4. What is the MTP Act in India?
Medical Termination of Pregnancy (MTP) Act was enacted in India in 1971 and amended in 2021. Key provisions: Abortion legal in India up to 20 weeks of gestation with approval of one registered medical practitioner. Up to 24 weeks: special categories (rape survivors, minors, differently-abled women, fetal anomalies) require two doctors approval. Beyond 24 weeks: only for substantial fetal abnormalities, decided by medical board. Unmarried women: 2021 amendment extended rights to unmarried women (previously limited). Provides access to safe legal abortion → reduces maternal mortality from unsafe abortions. India: approximately 15.6 million abortions occur annually (many still unsafe in rural areas). Safe abortion access is a reproductive health right.

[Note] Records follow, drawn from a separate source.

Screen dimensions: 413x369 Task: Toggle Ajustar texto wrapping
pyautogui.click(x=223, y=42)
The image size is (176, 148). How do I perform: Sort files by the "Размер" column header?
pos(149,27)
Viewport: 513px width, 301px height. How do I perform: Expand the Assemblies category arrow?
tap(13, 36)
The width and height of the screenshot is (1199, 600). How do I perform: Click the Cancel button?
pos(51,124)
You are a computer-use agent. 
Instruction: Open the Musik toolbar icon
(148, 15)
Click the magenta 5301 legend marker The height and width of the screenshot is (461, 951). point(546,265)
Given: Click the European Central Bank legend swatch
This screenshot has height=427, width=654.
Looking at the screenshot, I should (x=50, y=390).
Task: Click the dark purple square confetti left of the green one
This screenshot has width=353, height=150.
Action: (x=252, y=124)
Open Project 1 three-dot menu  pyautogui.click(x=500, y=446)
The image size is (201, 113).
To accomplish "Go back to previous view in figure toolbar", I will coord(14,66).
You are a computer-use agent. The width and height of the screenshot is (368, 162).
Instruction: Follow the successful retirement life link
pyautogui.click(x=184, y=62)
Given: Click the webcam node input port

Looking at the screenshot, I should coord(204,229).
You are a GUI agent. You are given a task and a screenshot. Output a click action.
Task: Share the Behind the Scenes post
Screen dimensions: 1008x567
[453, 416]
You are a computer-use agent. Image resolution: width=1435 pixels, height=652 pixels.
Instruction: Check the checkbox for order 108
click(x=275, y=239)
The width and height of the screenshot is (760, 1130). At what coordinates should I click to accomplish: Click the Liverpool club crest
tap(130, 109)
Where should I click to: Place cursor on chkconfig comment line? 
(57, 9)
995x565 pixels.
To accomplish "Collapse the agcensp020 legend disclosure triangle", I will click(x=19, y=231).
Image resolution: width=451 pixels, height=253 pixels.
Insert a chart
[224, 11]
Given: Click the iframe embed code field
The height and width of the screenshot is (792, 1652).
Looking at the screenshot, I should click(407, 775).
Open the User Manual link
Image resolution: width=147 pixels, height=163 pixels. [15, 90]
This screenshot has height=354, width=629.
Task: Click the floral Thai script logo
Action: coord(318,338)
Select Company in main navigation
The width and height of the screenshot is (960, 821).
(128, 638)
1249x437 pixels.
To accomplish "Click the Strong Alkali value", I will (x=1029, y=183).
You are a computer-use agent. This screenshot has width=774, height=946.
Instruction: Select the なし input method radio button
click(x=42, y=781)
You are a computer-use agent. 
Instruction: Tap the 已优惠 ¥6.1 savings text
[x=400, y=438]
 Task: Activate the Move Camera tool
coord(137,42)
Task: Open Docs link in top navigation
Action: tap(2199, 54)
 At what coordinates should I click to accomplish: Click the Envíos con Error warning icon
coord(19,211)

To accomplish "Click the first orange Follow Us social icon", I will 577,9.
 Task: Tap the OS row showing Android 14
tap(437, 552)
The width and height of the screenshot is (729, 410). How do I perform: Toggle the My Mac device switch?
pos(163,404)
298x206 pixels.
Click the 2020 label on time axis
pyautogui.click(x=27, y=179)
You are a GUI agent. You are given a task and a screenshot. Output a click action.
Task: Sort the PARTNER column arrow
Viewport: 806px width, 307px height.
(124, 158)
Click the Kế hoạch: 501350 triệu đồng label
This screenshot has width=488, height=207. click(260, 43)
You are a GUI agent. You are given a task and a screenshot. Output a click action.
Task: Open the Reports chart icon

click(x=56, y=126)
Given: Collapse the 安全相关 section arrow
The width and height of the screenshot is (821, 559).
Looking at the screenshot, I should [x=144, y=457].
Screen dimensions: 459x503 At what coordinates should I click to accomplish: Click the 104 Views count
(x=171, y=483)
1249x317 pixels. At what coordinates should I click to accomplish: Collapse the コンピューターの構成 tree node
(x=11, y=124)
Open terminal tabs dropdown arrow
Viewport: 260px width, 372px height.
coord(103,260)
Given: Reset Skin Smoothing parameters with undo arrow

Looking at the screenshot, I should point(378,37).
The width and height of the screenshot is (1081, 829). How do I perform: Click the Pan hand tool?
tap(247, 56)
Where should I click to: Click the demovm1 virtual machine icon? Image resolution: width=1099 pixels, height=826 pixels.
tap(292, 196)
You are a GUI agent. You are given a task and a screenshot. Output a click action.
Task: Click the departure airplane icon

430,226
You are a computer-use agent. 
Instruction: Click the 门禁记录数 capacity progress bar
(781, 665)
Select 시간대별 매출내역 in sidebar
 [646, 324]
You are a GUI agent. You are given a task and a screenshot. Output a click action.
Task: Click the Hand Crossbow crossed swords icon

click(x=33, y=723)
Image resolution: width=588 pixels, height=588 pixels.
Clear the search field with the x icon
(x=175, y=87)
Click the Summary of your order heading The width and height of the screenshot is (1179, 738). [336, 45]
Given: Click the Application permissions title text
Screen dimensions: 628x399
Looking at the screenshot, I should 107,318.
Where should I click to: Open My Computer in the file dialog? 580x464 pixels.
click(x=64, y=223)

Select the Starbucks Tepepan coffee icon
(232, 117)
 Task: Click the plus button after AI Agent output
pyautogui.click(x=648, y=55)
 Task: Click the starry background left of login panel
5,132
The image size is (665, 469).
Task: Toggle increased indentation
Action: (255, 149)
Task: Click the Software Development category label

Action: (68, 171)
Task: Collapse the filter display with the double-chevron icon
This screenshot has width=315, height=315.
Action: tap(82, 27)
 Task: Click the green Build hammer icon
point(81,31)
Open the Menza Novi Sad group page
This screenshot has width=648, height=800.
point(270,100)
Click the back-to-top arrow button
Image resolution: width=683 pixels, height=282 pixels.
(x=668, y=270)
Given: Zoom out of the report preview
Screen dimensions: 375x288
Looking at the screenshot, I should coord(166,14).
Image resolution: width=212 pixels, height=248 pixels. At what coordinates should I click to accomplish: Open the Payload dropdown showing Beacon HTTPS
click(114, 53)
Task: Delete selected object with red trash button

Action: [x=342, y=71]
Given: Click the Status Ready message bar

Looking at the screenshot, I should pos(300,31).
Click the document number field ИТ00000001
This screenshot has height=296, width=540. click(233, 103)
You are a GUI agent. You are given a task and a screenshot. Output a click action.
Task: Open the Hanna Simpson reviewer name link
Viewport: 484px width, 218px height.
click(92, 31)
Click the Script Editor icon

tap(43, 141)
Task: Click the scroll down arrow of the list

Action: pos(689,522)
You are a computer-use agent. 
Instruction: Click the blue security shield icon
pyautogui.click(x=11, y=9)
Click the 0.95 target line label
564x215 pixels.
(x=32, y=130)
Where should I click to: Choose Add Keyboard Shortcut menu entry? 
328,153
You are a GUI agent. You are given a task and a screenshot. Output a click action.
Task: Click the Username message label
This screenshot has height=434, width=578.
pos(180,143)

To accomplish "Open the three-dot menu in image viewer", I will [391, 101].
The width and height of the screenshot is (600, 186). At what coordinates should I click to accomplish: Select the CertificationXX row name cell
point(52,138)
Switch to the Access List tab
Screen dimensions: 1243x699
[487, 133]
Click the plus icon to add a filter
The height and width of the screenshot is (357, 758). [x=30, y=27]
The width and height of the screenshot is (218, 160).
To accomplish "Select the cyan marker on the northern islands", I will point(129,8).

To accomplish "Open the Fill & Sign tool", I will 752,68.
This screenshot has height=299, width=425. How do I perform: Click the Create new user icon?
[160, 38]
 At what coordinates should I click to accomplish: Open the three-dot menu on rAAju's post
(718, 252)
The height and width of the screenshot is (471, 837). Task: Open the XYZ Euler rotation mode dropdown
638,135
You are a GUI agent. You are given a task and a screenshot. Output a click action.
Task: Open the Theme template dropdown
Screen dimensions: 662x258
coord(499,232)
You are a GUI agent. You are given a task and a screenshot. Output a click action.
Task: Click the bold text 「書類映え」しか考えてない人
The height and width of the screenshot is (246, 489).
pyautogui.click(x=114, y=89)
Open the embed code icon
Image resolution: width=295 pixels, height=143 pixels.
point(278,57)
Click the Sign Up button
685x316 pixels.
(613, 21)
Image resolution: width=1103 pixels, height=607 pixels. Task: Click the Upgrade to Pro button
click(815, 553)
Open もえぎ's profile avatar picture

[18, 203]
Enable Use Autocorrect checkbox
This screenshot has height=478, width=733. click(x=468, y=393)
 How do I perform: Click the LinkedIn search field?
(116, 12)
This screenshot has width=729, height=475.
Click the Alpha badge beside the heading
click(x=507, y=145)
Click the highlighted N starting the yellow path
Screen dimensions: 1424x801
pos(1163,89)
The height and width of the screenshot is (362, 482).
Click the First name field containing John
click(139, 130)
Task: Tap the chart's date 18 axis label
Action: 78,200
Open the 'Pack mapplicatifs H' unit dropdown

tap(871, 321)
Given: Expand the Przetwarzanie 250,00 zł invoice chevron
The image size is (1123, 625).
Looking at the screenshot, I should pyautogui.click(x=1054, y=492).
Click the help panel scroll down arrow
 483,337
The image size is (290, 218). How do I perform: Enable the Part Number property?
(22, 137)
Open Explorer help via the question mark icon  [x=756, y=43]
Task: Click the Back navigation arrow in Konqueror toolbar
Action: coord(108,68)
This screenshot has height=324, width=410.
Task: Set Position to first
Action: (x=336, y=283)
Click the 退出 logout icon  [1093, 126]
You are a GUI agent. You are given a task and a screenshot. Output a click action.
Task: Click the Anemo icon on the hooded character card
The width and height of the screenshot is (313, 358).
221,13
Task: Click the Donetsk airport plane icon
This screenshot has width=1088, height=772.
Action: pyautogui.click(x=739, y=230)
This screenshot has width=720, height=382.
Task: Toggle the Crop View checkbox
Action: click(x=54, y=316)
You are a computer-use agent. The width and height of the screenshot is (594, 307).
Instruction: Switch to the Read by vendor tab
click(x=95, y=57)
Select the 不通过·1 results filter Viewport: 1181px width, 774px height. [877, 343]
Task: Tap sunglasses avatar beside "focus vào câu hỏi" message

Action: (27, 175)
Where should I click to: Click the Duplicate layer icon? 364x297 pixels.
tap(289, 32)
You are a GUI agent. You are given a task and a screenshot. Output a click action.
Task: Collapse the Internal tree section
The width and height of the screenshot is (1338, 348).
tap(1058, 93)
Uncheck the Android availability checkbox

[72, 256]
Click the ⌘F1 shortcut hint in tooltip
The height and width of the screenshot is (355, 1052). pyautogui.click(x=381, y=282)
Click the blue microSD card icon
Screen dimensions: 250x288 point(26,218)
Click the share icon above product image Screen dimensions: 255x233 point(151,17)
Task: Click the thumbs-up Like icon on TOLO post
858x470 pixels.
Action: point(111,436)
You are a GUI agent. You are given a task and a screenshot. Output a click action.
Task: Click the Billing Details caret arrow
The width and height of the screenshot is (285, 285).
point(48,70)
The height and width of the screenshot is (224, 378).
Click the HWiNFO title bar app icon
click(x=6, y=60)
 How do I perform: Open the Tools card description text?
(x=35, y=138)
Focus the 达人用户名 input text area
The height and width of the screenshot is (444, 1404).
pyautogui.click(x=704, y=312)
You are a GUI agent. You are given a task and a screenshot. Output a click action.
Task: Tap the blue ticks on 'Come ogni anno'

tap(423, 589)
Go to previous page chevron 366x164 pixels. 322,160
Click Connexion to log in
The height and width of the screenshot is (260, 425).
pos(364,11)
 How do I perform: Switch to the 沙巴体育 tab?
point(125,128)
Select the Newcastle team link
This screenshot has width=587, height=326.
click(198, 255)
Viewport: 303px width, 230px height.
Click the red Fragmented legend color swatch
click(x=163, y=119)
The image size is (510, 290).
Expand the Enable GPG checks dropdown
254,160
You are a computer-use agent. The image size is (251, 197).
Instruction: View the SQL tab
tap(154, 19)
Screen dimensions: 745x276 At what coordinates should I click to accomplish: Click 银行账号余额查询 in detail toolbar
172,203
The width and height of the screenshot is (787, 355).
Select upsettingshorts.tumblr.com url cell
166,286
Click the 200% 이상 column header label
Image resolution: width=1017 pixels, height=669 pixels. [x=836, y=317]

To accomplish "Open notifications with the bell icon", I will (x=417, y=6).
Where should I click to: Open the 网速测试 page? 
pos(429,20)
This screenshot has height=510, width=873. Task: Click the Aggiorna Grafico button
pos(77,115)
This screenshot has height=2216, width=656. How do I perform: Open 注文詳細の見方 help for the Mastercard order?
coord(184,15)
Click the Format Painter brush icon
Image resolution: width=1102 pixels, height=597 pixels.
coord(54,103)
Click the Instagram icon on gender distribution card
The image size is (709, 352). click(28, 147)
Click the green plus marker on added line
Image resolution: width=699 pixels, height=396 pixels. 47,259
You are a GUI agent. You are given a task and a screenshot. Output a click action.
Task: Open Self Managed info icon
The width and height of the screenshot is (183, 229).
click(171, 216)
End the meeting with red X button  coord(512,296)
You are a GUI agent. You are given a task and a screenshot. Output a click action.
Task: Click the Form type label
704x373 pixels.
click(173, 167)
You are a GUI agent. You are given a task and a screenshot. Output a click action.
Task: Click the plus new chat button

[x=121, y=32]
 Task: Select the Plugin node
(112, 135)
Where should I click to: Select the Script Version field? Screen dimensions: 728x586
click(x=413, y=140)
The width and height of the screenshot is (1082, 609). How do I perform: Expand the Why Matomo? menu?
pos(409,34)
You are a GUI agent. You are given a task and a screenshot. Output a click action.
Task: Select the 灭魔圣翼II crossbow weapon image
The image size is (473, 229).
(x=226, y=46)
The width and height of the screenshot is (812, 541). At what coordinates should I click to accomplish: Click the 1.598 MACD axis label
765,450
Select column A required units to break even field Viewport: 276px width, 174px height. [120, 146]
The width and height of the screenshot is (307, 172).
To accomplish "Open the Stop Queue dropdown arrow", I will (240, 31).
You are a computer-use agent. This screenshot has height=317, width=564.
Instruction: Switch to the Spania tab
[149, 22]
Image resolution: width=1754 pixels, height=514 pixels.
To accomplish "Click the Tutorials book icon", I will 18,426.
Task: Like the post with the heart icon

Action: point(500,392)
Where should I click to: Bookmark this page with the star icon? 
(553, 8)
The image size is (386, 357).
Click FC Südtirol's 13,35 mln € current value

5. What are the main causes of female infertility?
Major causes of female infertility: Ovulatory disorders (30-40%): PCOS (polycystic ovary syndrome) is most common. Also: premature ovarian failure, hyperprolactinaemia, hypothalamic dysfunction. Tubal factor (25-30%): blocked, scarred, or damaged fallopian tubes from pelvic inflammatory disease (PID, from STIs like chlamydia), previous surgery, endometriosis. Endometriosis (10-15%): uterine lining tissue growing outside uterus → scar tissue → distorted pelvic anatomy → blocked tubes → hormonal disruption. Uterine factors: fibroids, polyps, adhesions (Asherman syndrome), congenital abnormalities. Unexplained (~25%): no identifiable cause found with standard testing. Cervical factor: poor cervical mucus, cervical stenosis. Age-related: egg quality declines rapidly after 35 → ART success decreases with age.